▸ **Problem to work on**
Collect all lines from the listing that include the string "computer".

▸ **Supplied entries**
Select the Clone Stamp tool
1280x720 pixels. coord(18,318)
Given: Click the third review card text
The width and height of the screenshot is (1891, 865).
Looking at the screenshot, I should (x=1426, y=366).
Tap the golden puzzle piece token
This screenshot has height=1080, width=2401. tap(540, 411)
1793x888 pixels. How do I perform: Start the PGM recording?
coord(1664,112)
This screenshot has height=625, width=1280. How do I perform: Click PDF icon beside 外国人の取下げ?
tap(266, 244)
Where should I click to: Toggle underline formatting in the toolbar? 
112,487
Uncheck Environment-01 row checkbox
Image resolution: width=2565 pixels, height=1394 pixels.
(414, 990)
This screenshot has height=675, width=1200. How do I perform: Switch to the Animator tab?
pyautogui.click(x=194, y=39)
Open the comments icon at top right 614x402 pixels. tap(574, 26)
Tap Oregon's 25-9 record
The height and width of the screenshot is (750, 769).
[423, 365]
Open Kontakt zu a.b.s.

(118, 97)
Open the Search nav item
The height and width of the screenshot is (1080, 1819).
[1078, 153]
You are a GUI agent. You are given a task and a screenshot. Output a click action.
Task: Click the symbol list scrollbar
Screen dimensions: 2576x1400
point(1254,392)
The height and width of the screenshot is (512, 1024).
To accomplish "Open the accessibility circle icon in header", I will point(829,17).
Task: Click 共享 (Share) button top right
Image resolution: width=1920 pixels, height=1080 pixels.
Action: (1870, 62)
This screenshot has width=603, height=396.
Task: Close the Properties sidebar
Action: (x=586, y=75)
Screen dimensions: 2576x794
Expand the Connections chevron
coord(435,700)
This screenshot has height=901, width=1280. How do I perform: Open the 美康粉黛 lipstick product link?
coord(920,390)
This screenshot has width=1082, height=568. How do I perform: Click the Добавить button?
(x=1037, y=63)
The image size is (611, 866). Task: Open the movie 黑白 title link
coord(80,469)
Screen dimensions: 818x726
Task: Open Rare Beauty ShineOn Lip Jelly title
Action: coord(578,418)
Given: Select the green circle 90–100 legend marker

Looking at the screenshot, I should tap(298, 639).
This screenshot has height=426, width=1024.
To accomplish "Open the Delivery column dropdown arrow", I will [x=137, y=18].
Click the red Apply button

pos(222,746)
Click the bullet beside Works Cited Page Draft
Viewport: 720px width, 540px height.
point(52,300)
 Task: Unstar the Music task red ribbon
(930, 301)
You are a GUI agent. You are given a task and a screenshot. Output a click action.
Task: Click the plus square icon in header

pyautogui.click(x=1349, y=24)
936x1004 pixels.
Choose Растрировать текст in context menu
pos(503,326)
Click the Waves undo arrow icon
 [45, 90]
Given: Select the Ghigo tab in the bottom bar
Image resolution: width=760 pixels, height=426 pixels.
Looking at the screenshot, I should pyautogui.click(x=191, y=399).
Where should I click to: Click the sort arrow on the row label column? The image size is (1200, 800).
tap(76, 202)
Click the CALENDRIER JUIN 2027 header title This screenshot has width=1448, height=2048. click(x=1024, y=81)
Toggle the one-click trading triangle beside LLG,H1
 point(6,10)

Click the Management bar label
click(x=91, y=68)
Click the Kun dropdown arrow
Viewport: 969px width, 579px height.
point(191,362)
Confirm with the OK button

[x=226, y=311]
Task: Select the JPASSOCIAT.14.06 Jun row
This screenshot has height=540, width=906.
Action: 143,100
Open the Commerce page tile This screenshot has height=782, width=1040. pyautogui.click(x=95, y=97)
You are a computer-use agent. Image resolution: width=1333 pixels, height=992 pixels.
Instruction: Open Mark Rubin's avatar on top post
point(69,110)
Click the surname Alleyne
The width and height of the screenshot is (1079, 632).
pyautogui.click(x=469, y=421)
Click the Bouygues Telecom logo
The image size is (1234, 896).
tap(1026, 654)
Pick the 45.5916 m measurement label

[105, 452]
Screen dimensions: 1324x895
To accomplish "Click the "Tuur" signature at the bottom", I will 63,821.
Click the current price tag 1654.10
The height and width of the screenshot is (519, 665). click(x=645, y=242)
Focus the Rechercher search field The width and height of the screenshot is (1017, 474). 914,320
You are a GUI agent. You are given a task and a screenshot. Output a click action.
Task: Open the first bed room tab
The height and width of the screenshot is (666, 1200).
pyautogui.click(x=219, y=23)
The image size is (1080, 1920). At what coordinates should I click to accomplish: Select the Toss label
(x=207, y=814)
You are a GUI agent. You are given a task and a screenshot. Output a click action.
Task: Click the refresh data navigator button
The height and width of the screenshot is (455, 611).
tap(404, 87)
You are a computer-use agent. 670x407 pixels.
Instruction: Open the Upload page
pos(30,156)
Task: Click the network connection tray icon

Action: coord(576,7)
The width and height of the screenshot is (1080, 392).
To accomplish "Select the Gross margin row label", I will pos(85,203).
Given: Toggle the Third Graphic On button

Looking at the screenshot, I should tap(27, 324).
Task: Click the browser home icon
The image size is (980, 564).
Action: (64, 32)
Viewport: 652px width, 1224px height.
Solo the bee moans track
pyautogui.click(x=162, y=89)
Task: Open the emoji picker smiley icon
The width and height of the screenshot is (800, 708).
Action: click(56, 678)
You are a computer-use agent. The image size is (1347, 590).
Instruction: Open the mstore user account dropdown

▸ **Expected answer**
You are a computer-use agent. Image resolution: width=1333 pixels, height=992 pixels.
You are a computer-use agent. 670x407 pixels.
You are a computer-use agent. The image size is (1347, 590).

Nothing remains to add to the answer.